I think it’s a compelling quality of leadership—and style of leadership— that is exceedingly rare.
Writing about Nelson Mandela yesterday, Thomas Friedman touched on some themes that I think have echoes in Pope Francis:
Mandela had an extraordinary amount of “moral authority.” Why? And how did he get it?
One way leaders generate moral authority is by being willing to challenge their own base at times — and not just the other side. It is easy to lead by telling your own base what it wants to hear. It is easy to lead when you’re giving things away. It is easy to lead when things are going well.
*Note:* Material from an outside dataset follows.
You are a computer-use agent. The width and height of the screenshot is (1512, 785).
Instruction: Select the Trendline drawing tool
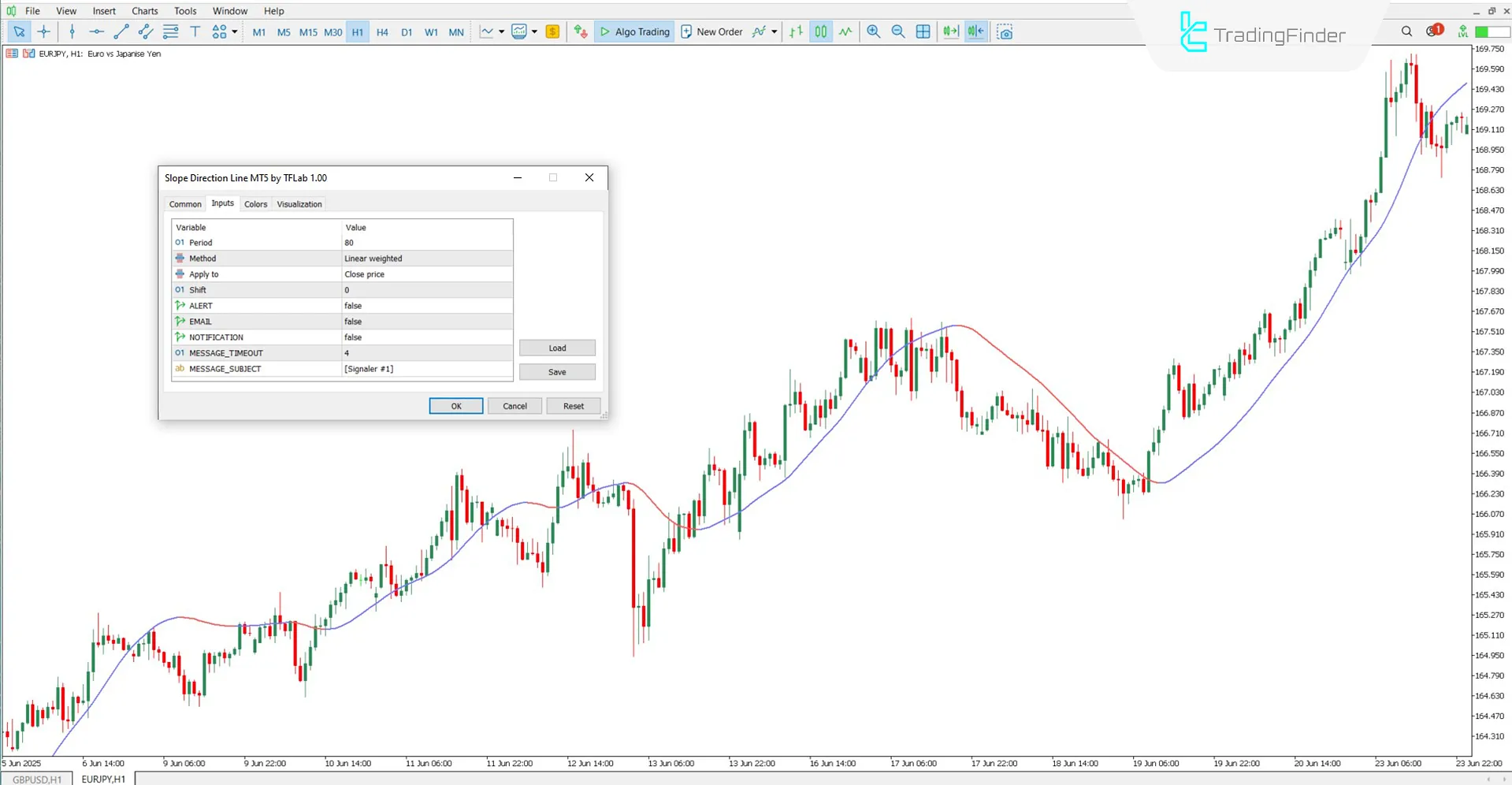pos(121,32)
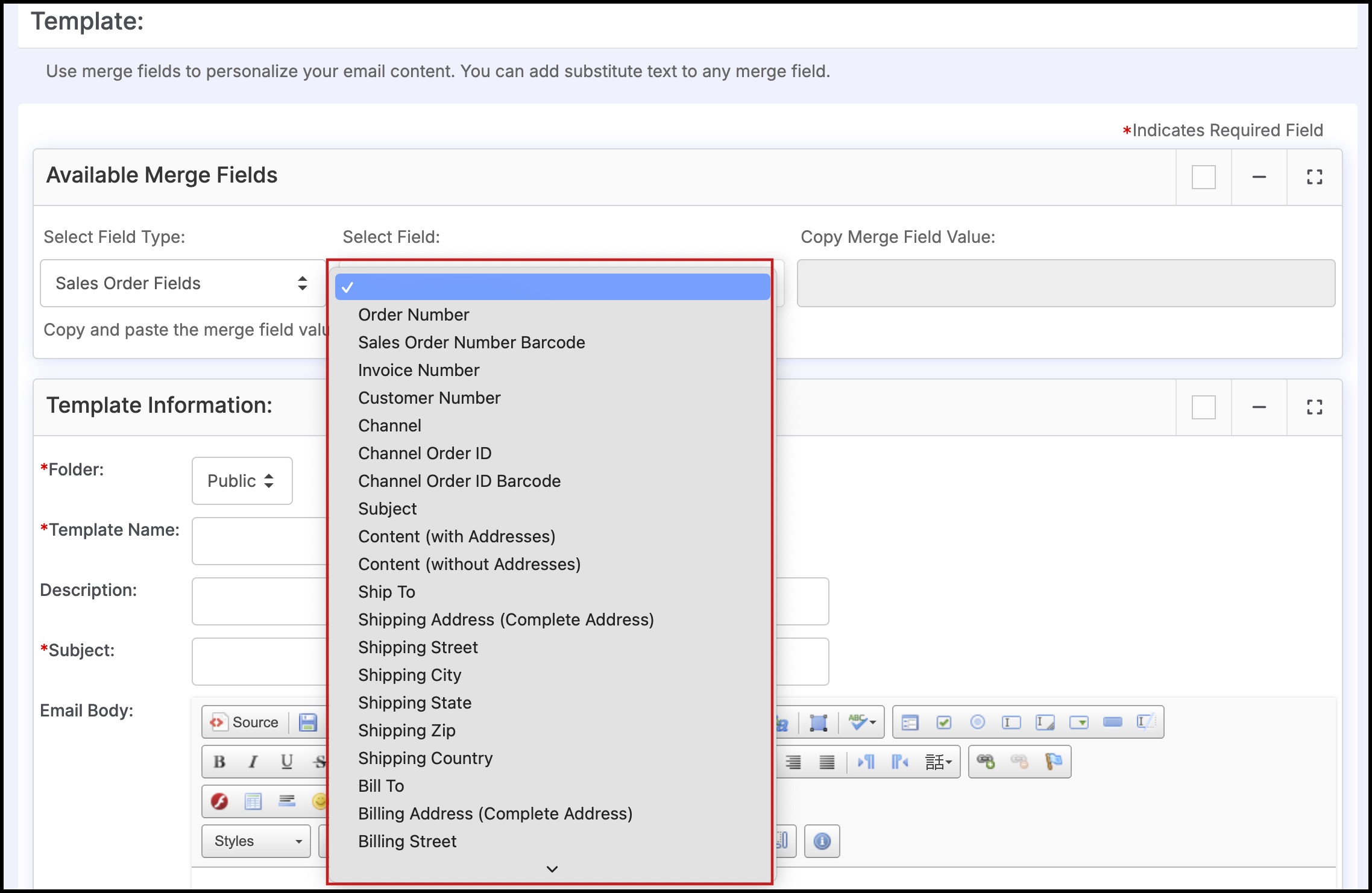Click the Save floppy disk icon

click(x=308, y=722)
But what’s really difficult is getting your society to do something big and hard and together. And the only way to do that is by not only asking the other side’s base to do something hard — in South Africa’s case, asking whites to cede power to black majority rule — but to challenge your own base to do hard things, too: in South Africa’s case, asking blacks to avoid revenge after so many years of brutal, entrenched, white rule.
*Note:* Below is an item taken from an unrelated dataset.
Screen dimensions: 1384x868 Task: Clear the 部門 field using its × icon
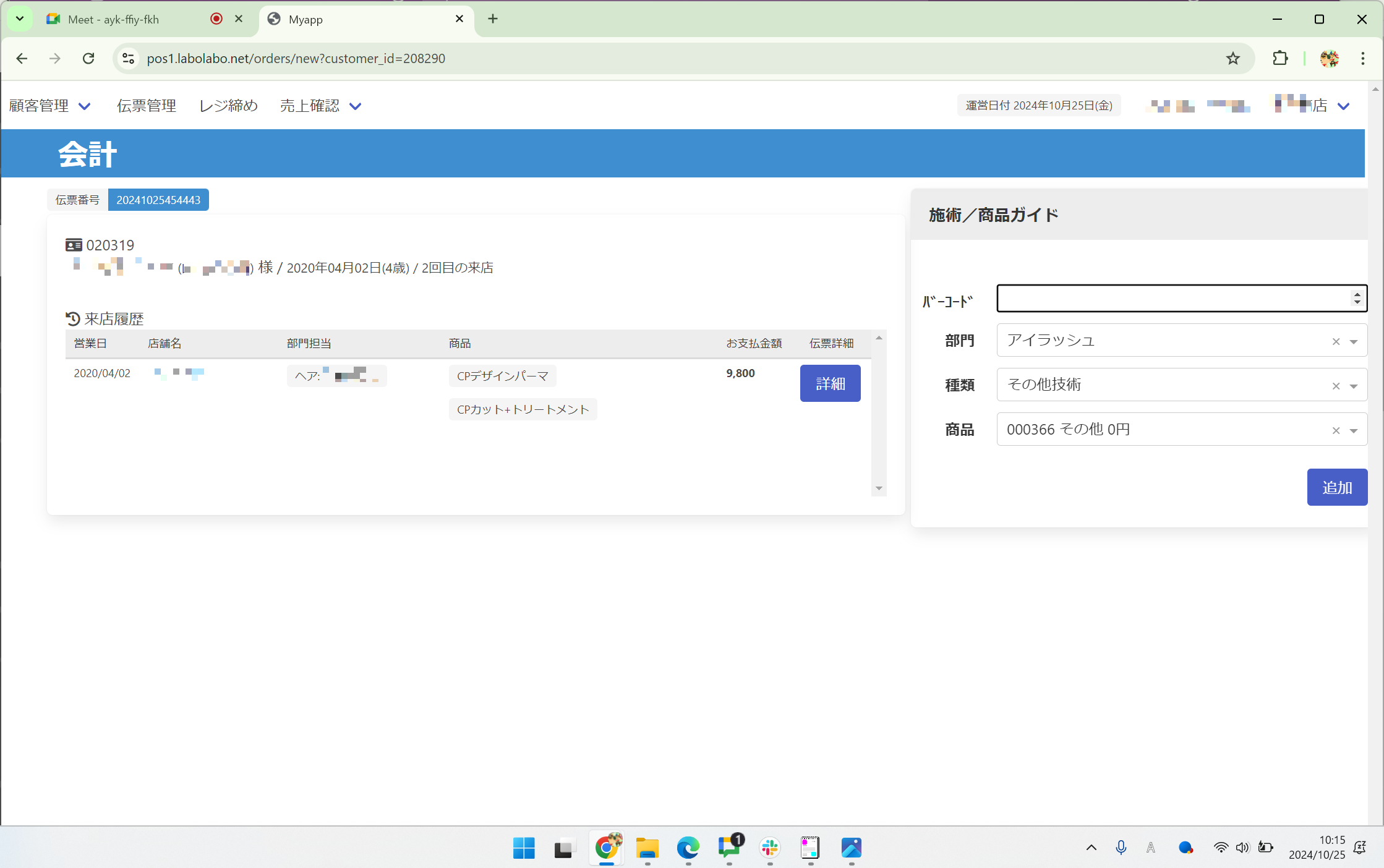(1336, 341)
Dov Seidman, whose company, LRN, advises C.E.O.’s on governance and who is the author of the book “How,” argues that another source of Mandela’s moral authority derived from the fact that “he trusted his people with the truth” rather than just telling them what they wanted to hear. “Leaders who trust people with the truth, hard truths, are trusted back,” said Seidman. Leaders who don’t generate anxiety and uncertainty in their followers, who usually deep down know the truth and are not really relieved, at least for long, by having it ignored or disguised.
Finally, said Seidman, “Mandela did big things by making himself small.”
“Through his uncommon humility and his willingness to trust his people with the truth,” explained Seidman, “Mandela created a hopeful space where enough South Africans trusted each other enough so they could unite and do the hard work of transition together.”